Sicher, es ist auch möglich, Langzeitbelichtungen ohne „Live Bulb“ zu machen. Testbelichtungen, Belichtungsreihen, einfach mal draufhalten – all das ist möglich und machbar. Aber gezielter und mit mehr Spaß geht es mit „Live Bulb“; es macht einfach Laune, wenn man sieht, wie sich die Langzeitbelichtung langsam auf dem Monitor aufbaut. Und das Ergebnis wird so, wie man sich das vorstellt, weil man im richtigen Moment stoppen kann.

Resümee

Die E-M5 ist eine kleine und feine Kamera geworden. Solide gefertigt, edel in der Anmutung, gut gestaltet, geschütztes Gehäuse. Je nachdem bietet sie alles, was Fotografenherzen begehren mögen. Der eine kann sie auf Vollautomatik stellen, der andere mit den Art-Filtern spielen (die auch die Kollegen immer wieder in helle Begeisterung versetzen) und wieder eine andere kann Fotos mit Vorgaben ganz nach ihren Wünschen machen. Von intelligenter Vollautomatik bis zur genauen Festlegung der einzelnen Parameter – das beginnt mit dem Belichtungsprogramm, geht über die Empfindlichkeitswahl und den Schärfungsgrad, und hört bei der Farbabstimmung noch lange nicht auf – hat der Fotograf die Wahl, wie viel er der Kamera überlassen und wie viel er selbst vorgeben möchte.
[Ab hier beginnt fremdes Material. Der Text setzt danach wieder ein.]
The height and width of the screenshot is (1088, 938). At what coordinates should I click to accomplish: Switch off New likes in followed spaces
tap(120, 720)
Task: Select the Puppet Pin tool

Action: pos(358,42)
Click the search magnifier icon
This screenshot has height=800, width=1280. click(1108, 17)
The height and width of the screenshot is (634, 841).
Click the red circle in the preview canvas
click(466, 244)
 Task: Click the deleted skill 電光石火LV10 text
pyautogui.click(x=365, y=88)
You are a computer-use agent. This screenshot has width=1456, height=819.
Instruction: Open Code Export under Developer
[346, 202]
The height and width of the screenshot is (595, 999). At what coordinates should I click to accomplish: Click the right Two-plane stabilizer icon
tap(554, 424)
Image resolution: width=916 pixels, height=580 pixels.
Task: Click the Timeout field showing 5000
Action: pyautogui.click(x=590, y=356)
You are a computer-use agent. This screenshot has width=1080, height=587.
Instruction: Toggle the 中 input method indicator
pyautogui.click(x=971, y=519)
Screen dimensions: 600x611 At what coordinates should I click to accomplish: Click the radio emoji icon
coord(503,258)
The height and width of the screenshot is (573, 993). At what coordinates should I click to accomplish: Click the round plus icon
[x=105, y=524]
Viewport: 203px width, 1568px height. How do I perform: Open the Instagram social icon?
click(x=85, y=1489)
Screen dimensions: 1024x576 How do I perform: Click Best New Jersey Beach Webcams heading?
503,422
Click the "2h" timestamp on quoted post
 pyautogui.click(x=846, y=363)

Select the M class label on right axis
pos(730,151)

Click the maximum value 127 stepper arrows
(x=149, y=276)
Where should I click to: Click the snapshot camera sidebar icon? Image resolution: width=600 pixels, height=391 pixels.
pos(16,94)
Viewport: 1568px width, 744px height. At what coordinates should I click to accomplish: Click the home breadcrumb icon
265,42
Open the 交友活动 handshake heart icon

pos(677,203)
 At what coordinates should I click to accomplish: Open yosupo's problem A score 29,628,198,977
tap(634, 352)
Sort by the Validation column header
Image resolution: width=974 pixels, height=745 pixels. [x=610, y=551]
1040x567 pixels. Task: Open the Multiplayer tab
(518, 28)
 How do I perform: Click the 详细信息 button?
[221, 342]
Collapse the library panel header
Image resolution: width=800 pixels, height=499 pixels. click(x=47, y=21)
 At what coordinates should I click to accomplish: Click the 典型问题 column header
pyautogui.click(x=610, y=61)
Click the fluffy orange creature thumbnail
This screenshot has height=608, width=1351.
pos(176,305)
Wenn ich eine kleine, so handliche wie elegante, Kamera – aber keine Spielzeugkamera – wollte, dann stünde die E-M5 ganz oben auf meiner Liste. Da ich aber bin, wie ich bin, und meine Hände auch: Stellen Sie mir eine E-M5 und eine E-5 hin, und ich werde immer die E-5 wählen. Wem letztere aber zu groß, zu schwer, zu klobig, zu schwarz, oder was auch immer ist, der findet in der E-M5 die elegantere Alternative.